▸ Exercise details
Compute how many lines in the data below hold the word "страница", then report that number with nothing else.

(Saved entries)

Start of Block

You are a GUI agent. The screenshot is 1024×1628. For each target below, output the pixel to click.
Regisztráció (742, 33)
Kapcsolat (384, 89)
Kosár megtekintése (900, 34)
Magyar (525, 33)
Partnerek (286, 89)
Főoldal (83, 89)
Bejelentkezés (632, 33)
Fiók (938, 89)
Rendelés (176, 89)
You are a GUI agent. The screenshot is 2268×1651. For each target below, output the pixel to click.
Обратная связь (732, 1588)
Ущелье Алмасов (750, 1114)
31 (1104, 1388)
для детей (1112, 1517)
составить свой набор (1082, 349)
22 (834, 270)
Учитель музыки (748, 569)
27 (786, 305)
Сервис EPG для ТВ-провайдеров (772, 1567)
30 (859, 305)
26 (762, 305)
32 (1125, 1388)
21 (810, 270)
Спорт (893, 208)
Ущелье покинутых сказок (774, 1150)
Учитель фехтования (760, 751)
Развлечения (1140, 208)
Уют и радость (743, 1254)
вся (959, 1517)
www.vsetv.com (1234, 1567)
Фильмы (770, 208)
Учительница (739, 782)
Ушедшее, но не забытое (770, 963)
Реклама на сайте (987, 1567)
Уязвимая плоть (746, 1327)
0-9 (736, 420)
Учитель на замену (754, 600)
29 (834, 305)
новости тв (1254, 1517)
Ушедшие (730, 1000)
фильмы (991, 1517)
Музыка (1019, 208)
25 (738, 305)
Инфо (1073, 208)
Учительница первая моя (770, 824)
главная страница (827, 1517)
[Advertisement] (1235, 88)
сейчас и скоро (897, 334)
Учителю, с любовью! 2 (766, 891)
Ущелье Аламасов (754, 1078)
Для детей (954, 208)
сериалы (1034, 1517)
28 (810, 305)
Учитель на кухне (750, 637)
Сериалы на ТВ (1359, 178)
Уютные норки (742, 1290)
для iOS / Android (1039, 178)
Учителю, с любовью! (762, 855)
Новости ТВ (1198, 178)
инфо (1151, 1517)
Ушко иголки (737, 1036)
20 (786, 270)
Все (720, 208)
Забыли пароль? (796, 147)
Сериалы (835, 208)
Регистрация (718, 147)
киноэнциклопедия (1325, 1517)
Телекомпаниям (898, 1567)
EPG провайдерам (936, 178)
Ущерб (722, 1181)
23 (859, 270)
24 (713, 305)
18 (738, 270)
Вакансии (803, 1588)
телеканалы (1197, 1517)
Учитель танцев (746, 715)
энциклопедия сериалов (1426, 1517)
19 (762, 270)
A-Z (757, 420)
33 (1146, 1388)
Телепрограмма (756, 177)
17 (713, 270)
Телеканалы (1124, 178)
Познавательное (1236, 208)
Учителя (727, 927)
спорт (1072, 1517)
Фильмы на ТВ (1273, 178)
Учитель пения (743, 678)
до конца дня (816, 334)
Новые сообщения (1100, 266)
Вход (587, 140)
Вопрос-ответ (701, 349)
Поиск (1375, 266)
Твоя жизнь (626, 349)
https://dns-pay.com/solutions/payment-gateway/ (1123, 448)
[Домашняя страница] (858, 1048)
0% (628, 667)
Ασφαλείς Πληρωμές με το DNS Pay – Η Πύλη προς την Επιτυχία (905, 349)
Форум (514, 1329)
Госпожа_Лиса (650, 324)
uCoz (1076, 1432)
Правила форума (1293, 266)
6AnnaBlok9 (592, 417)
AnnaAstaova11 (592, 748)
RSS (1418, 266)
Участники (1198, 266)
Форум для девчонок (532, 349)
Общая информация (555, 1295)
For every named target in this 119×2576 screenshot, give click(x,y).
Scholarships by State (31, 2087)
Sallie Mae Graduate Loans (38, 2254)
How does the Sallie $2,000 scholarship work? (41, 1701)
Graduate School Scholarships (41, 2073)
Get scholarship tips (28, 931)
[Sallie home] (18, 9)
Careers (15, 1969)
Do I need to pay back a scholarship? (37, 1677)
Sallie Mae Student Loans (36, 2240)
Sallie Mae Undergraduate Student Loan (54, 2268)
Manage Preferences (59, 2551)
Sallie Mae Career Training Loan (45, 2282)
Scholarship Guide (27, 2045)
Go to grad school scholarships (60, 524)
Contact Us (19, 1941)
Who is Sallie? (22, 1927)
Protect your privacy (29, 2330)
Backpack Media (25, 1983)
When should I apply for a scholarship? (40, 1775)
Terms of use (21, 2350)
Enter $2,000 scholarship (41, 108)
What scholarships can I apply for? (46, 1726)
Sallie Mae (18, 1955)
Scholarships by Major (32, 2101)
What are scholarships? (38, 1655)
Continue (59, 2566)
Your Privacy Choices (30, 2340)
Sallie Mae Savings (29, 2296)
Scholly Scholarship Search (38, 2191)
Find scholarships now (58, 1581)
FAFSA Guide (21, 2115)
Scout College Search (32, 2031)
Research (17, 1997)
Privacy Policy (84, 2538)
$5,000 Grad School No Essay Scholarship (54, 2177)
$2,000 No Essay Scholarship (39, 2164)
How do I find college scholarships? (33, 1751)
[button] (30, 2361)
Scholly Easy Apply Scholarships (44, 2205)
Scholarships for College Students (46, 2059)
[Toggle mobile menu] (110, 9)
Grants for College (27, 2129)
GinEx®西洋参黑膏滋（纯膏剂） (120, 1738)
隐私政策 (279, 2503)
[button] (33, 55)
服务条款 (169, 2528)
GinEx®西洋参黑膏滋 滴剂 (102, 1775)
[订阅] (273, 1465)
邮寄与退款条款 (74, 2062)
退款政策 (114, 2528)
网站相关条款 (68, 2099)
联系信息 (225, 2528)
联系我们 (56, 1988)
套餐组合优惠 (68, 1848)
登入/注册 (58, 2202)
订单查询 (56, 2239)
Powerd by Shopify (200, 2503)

End of Block

▸ Solution
2